# [ASSIGNED TASK]
Each line of the material should be retyped without alteration.

════════════════════

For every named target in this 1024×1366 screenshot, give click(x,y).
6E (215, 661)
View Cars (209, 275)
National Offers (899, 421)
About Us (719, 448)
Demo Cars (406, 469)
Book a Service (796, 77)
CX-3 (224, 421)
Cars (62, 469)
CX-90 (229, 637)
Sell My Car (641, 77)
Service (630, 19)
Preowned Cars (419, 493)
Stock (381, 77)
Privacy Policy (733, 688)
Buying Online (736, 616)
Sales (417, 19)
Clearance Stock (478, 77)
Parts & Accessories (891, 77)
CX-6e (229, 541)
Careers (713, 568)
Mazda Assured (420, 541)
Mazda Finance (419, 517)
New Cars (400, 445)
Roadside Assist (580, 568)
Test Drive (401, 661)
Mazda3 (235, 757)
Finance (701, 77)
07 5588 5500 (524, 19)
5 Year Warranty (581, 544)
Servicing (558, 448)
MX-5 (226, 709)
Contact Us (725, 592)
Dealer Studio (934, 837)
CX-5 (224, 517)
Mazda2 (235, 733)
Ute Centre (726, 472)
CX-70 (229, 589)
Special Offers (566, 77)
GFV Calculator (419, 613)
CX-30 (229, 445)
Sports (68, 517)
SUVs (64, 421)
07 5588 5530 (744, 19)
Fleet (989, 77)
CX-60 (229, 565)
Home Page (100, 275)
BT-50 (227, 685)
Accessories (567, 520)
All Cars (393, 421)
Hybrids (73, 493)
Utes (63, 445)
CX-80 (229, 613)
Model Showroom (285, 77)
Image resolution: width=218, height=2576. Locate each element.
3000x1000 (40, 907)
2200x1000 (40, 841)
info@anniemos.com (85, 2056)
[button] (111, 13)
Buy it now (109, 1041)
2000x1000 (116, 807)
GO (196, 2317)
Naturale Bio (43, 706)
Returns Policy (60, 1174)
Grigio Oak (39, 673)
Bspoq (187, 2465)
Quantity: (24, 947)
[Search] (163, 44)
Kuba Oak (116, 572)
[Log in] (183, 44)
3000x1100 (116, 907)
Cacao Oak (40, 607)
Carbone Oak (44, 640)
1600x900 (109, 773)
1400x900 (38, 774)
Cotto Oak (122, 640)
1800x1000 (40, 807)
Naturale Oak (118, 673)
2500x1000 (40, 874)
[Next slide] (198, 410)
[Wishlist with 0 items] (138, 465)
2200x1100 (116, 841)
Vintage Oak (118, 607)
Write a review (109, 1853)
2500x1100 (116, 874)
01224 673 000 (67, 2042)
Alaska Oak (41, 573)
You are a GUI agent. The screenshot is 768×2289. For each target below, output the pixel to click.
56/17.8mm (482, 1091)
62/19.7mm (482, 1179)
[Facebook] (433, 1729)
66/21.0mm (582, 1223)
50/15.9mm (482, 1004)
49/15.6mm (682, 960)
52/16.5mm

════════════════════

# [EXPECTED ANSWER]
For every named target in this 1024×1366 screenshot, give click(x,y).
6E (215, 661)
View Cars (209, 275)
National Offers (899, 421)
About Us (719, 448)
Demo Cars (406, 469)
Book a Service (796, 77)
CX-3 (224, 421)
Cars (62, 469)
CX-90 (229, 637)
Sell My Car (641, 77)
Service (630, 19)
Preowned Cars (419, 493)
Stock (381, 77)
Privacy Policy (733, 688)
Buying Online (736, 616)
Sales (417, 19)
Clearance Stock (478, 77)
Parts & Accessories (891, 77)
CX-6e (229, 541)
Careers (713, 568)
Mazda Assured (420, 541)
Mazda Finance (419, 517)
New Cars (400, 445)
Roadside Assist (580, 568)
Test Drive (401, 661)
Mazda3 (235, 757)
Finance (701, 77)
07 5588 5500 (524, 19)
5 Year Warranty (581, 544)
Servicing (558, 448)
MX-5 (226, 709)
Contact Us (725, 592)
Dealer Studio (934, 837)
CX-5 (224, 517)
Mazda2 (235, 733)
Ute Centre (726, 472)
CX-70 (229, 589)
Special Offers (566, 77)
GFV Calculator (419, 613)
CX-30 (229, 445)
Sports (68, 517)
SUVs (64, 421)
07 5588 5530 (744, 19)
Fleet (989, 77)
CX-60 (229, 565)
Home Page (100, 275)
BT-50 (227, 685)
Accessories (567, 520)
All Cars (393, 421)
Hybrids (73, 493)
Utes (63, 445)
CX-80 (229, 613)
Model Showroom (285, 77)
Image resolution: width=218, height=2576. Locate each element.
3000x1000 (40, 907)
2200x1000 (40, 841)
info@anniemos.com (85, 2056)
[button] (111, 13)
Buy it now (109, 1041)
2000x1000 (116, 807)
GO (196, 2317)
Naturale Bio (43, 706)
Returns Policy (60, 1174)
Grigio Oak (39, 673)
Bspoq (187, 2465)
Quantity: (24, 947)
[Search] (163, 44)
Kuba Oak (116, 572)
[Log in] (183, 44)
3000x1100 (116, 907)
Cacao Oak (40, 607)
Carbone Oak (44, 640)
1600x900 (109, 773)
1400x900 (38, 774)
Cotto Oak (122, 640)
1800x1000 (40, 807)
Naturale Oak (118, 673)
2500x1000 (40, 874)
[Next slide] (198, 410)
[Wishlist with 0 items] (138, 465)
2200x1100 (116, 841)
Vintage Oak (118, 607)
Write a review (109, 1853)
2500x1100 (116, 874)
01224 673 000 (67, 2042)
Alaska Oak (41, 573)
You are a GUI agent. The screenshot is 768×2289. For each target below, output the pixel to click.
56/17.8mm (482, 1091)
62/19.7mm (482, 1179)
[Facebook] (433, 1729)
66/21.0mm (582, 1223)
50/15.9mm (482, 1004)
49/15.6mm (682, 960)
52/16.5mm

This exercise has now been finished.